**実施事項**.
A – 業務提携の記事から、「ロジスティクス関通(兵庫県尼」を含む語句を起点とし、「流の新たな提案が可能になる。」の直後までを一字一句変えずに複写せよ。
B – 業務提携の記事によれば、関通とAITが手を組む目的は何か。1〜3文で説明せよ。
C – 業務提携の記事について、次の問いに答えよ。
(i) AITが輸入で年間に取り扱う量はどれだけか。
(ii) 関通は関西・関東にいくつの拠点を持つか。
(iii) AIT側が活用する関通の機能やノウハウは、何を中心とした物流センター運営のものか。

**文書抜粋**.

-=-=-=-=-

ロジスティクス関通(兵庫県尼崎市)は3日、国際輸送事業を展開するエーアイテイー(AIT、大阪市中央区)と業務提携すると発表した。海外と国内間をつなぐ一貫した物流サービスの共同提案や案件創出のため手を組み、互いの顧客ニーズに対応。相乗効果により互いに事業拡大を図る。

発表によると、AITは海上輸送を得意とするフォワーダー。輸入において年間27万TEUを取り扱い、中国をメインとする。海上から保税倉庫に至る国際物流、関通は物流倉庫から宅配まで国内物流を主戦場としている。年間1200万個の出荷実績と関西・関東に21拠点を持ち、物流システムの販売なども行っている。

今回の提携により、関通はAITが培ってきた海上輸送の圧倒的な規模のメリットやフォワーディングに関する知見を活用。国内物流で請け負っている顧客向けに、輸出入から国内物流までの一気通貫したサービスを提案できるようになる。

一方、AIT側は関通のEC宅配(電子商取引)を中心とした物流センター運営の機能やノウハウを活用し、フォワーディング業務を提供する顧客向けに国内物流の新たな提案が可能になる。

▲業務提携のイメージ(出所:関通)

-=-=-=-=-

**データ部**.
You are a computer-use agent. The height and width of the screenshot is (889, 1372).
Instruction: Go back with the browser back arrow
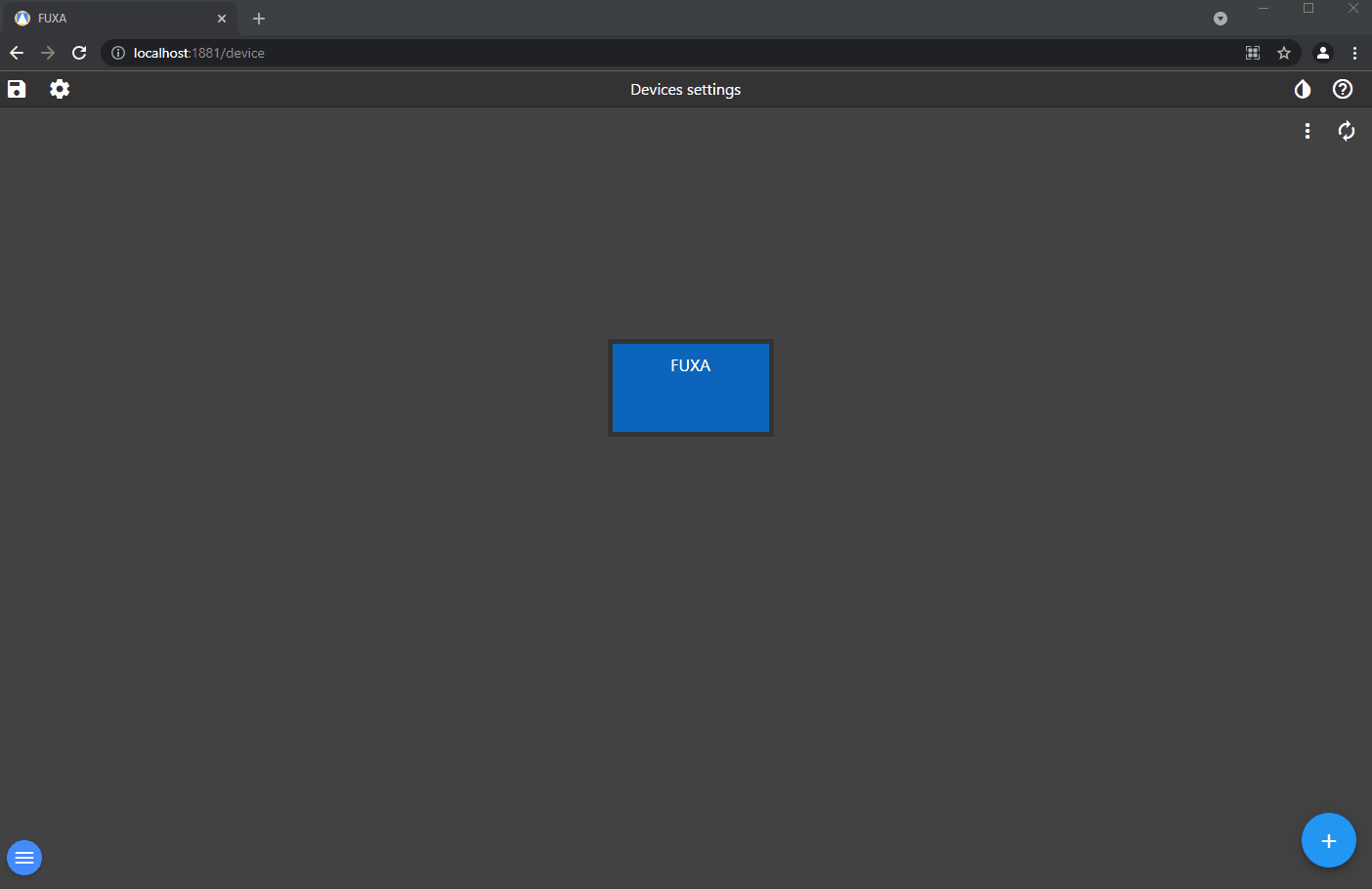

-=-=-=-=-

**課題への回答**.
A –
ロジスティクス関通(兵庫県尼崎市)は3日、国際輸送事業を展開するエーアイテイー(AIT、大阪市中央区)と業務提携すると発表した。海外と国内間をつなぐ一貫した物流サービスの共同提案や案件創出のため手を組み、互いの顧客ニーズに対応。相乗効果により互いに事業拡大を図る。

発表によると、AITは海上輸送を得意とするフォワーダー。輸入において年間27万TEUを取り扱い、中国をメインとする。海上から保税倉庫に至る国際物流、関通は物流倉庫から宅配まで国内物流を主戦場としている。年間1200万個の出荷実績と関西・関東に21拠点を持ち、物流システムの販売なども行っている。

今回の提携により、関通はAITが培ってきた海上輸送の圧倒的な規模のメリットやフォワーディングに関する知見を活用。国内物流で請け負っている顧客向けに、輸出入から国内物流までの一気通貫したサービスを提案できるようになる。

一方、AIT側は関通のEC宅配(電子商取引)を中心とした物流センター運営の機能やノウハウを活用し、フォワーディング業務を提供する顧客向けに国内物流の新たな提案が可能になる。

B – 海外と国内をつなぐ一貫した物流サービスを共同で提案し、案件を創出するためである。互いの顧客ニーズに対応し、相乗効果によって双方の事業拡大を図る。

C –
(i) 年間27万TEU
(ii) 21拠点
(iii) EC宅配(電子商取引)